By Mairin A Balisi, Abhinav K Sharma, Carrie M Howard, Christopher A Shaw, Robert Klapper, Emily L Lindsey

Posted 07 Jan 2020
bioRxiv DOI: 10.1101/2020.01.07.897348

Reconstructing the behavior of extinct species is challenging, particularly for those with no living analogues. However, damage preserved as paleopathologies on bone can record how an animal moved in life, potentially reflecting behavioral patterns. Here, we assess hypothesized etiologies of pathology in a pelvis and associated right femur of a Smilodon fatalis saber-toothed cat, one of the best-studied species from the Pleistocene-age Rancho La Brea asphalt seeps, California, USA, using visualization by computed tomography (CT).
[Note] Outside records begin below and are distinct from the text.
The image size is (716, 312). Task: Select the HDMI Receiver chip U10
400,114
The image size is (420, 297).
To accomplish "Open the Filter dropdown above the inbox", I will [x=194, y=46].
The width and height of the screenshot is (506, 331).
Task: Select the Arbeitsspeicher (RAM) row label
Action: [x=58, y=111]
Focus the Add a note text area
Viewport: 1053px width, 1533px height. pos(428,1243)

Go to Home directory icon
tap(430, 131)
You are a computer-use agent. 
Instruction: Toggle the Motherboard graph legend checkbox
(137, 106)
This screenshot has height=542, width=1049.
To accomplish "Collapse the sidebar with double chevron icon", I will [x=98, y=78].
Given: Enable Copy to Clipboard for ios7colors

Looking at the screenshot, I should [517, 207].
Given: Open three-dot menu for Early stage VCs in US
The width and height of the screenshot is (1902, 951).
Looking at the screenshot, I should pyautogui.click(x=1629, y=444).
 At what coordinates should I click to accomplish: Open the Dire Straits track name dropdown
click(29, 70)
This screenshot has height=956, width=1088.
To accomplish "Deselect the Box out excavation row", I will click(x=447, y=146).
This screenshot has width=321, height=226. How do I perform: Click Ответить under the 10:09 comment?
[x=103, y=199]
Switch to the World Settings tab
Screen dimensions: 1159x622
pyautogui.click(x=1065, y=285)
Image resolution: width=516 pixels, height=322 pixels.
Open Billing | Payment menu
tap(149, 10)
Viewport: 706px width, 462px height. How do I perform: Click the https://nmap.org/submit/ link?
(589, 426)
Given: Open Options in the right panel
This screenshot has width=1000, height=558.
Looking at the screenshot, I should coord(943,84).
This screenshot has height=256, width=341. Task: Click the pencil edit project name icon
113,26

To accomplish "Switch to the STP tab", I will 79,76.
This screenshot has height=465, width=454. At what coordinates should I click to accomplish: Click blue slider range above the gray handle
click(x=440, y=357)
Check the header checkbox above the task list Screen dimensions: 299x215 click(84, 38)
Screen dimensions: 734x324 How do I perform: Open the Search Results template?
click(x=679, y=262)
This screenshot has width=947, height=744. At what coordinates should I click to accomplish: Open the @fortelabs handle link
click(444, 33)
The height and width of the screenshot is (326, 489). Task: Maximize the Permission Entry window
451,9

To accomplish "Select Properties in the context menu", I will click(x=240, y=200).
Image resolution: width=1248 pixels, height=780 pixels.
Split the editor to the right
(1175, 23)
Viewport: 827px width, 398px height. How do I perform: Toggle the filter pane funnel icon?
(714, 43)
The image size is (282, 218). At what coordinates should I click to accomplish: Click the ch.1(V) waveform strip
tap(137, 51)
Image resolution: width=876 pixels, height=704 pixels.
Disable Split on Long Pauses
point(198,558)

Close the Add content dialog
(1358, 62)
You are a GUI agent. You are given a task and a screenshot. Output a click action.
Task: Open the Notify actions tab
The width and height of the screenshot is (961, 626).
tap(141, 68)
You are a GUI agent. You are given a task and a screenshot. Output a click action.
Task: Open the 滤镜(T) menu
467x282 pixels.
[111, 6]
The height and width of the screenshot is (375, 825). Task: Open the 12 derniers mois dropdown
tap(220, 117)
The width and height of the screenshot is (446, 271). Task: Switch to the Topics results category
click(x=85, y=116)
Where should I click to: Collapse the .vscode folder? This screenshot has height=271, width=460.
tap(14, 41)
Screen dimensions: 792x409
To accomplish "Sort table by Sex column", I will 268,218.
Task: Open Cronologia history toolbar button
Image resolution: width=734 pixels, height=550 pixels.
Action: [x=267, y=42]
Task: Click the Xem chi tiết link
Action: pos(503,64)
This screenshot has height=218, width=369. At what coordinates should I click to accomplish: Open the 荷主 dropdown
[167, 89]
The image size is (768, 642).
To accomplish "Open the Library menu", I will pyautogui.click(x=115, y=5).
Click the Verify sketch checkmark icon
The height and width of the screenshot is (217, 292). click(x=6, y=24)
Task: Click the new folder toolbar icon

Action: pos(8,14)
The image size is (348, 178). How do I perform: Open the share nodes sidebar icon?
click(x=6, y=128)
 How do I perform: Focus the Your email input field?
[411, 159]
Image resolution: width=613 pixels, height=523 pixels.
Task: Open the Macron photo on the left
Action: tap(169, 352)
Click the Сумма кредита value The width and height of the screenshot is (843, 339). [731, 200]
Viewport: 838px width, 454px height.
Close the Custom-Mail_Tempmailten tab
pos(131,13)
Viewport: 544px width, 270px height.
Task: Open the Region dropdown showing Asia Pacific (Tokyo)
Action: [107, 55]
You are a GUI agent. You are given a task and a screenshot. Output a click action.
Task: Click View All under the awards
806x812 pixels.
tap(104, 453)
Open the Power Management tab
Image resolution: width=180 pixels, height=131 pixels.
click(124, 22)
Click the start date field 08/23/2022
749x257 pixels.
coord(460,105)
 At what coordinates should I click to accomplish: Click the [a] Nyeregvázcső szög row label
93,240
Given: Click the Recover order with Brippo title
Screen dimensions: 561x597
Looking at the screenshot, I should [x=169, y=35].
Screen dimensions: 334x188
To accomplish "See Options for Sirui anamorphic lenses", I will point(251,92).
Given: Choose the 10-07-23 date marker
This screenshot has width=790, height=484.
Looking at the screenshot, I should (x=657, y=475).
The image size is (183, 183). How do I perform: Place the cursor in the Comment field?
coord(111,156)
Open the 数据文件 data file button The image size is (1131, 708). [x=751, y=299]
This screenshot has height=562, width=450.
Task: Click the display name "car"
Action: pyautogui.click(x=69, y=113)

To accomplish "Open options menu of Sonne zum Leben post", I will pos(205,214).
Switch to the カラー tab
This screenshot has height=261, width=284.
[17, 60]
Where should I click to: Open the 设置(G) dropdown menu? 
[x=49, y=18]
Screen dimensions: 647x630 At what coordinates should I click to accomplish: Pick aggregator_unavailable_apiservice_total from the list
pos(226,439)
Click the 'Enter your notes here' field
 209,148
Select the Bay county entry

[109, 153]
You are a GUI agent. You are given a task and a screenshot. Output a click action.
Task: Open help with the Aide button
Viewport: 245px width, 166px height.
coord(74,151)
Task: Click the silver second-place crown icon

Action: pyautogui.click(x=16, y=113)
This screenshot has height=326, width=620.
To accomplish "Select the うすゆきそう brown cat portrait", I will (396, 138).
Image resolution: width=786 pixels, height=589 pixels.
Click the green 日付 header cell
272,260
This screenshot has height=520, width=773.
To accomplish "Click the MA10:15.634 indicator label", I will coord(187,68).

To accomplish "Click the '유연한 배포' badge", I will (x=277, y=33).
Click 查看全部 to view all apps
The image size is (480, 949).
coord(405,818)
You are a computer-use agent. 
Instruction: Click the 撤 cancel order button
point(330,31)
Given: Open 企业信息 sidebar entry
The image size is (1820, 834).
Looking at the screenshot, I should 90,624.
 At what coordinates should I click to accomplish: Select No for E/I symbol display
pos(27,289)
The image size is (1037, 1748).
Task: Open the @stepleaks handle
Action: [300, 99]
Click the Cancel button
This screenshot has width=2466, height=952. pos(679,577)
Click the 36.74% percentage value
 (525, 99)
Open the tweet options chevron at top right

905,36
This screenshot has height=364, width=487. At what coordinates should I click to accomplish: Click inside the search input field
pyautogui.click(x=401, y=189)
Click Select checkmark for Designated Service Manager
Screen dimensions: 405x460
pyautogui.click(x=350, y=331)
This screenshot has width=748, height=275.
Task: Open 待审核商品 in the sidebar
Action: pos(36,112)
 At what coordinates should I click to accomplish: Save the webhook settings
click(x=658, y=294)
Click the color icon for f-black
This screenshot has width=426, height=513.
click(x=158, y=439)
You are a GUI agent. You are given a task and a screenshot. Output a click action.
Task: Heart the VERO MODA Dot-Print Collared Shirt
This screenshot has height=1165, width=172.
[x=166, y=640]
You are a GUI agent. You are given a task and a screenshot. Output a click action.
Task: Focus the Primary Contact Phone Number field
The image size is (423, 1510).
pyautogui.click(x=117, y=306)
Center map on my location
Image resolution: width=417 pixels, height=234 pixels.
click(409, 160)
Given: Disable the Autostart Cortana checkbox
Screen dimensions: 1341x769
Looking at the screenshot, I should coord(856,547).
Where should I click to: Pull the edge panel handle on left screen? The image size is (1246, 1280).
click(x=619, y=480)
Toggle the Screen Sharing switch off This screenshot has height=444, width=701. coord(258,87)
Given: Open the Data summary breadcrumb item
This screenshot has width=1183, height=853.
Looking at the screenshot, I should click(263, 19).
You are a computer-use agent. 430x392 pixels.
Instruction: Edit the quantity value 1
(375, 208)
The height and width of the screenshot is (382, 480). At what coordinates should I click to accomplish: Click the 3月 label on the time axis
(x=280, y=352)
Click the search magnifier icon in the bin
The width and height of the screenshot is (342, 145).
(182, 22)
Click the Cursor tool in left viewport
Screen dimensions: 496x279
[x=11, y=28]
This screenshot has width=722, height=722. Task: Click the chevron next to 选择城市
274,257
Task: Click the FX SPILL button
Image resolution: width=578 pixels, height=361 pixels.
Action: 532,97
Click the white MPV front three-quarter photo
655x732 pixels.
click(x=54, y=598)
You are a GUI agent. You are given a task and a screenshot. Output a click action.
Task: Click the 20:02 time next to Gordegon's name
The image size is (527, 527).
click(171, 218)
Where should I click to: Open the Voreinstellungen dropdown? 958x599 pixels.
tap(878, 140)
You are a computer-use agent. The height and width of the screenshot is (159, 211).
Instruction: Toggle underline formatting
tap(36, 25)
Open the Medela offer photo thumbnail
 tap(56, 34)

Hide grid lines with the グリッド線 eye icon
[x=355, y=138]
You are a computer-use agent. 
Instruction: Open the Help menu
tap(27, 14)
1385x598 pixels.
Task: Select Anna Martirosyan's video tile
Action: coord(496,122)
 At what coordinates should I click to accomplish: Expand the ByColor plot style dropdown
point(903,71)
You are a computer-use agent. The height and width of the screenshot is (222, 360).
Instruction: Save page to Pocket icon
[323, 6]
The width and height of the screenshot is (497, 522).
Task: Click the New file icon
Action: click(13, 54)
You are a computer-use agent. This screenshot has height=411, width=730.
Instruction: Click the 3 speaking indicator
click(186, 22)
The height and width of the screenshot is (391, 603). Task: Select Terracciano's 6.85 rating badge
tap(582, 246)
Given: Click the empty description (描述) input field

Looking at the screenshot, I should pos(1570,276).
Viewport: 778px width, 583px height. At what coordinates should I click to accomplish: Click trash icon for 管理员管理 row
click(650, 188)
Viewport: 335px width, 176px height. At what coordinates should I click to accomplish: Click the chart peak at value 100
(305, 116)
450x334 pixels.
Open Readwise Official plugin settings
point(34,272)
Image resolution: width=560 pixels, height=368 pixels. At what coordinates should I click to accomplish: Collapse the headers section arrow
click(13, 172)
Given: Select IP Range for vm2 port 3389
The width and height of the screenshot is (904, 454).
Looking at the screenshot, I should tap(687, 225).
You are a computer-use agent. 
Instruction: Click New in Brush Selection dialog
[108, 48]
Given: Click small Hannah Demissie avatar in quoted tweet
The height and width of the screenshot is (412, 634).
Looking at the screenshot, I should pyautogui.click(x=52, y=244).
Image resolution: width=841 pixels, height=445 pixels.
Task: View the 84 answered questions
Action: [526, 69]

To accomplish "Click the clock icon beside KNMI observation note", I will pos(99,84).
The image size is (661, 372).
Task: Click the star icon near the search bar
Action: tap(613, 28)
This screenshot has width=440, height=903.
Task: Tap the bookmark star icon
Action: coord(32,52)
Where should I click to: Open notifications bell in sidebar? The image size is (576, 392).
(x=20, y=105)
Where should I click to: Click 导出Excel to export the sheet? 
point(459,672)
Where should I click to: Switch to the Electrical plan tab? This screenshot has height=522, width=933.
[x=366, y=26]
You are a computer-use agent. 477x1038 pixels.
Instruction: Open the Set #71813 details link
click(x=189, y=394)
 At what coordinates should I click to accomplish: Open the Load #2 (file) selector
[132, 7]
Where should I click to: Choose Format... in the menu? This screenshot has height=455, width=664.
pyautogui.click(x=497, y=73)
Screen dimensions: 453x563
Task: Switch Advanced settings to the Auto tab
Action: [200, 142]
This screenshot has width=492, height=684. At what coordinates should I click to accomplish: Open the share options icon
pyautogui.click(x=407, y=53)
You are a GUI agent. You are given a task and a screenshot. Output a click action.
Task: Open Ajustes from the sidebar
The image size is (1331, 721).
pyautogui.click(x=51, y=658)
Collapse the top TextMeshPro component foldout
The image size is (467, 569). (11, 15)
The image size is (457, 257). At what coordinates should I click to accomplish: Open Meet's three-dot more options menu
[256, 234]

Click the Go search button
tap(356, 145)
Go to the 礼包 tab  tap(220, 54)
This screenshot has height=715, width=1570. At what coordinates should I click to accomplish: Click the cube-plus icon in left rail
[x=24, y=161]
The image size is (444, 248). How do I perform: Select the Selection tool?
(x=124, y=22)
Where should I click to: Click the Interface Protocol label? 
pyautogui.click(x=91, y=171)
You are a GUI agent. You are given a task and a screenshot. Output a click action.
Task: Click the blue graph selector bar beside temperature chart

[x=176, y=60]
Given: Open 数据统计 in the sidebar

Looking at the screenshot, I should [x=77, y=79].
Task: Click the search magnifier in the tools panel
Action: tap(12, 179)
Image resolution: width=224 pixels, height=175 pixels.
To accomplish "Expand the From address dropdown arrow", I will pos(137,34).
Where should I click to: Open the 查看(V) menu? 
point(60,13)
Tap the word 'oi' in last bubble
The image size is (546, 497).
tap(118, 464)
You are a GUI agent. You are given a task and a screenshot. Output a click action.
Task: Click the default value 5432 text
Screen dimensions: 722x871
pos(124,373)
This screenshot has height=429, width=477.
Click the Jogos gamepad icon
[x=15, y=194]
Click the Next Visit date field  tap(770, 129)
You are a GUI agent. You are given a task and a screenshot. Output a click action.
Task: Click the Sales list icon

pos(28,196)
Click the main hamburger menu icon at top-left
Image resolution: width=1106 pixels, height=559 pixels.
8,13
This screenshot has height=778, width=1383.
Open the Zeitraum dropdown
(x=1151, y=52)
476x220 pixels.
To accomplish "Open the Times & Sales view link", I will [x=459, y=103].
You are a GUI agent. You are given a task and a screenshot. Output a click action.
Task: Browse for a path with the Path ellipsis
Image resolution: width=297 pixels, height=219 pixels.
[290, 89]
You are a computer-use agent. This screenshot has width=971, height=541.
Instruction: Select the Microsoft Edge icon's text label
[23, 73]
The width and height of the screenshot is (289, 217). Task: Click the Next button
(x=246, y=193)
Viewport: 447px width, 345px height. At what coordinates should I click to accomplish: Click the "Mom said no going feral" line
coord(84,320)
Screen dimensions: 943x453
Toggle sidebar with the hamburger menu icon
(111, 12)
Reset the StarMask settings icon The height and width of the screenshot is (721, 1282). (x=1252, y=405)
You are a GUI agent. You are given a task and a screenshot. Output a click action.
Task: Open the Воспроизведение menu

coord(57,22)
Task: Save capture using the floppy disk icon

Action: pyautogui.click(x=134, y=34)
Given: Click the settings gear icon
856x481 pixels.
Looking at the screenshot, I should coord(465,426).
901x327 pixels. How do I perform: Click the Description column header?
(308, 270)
The pelvis exhibits massive destruction of the right hip socket that was interpreted, for nearly a century, to have developed from trauma and infection. CT imaging reveals instead that the pathological distortions characterize chronic remodeling that began at birth and led to degeneration of the joint over the animal's life. These results suggest that this individual suffered from hip dysplasia, a congenital condition common in domestic dogs and cats. This individual reached adulthood but could not have hunted properly nor defended territory on its own, likely relying on a social group for feeding and protection. While extant social felids are rare, these fossils and others with similar pathologies are consistent with a spectrum of social strategies in Smilodon supported by a predominance of previous studies.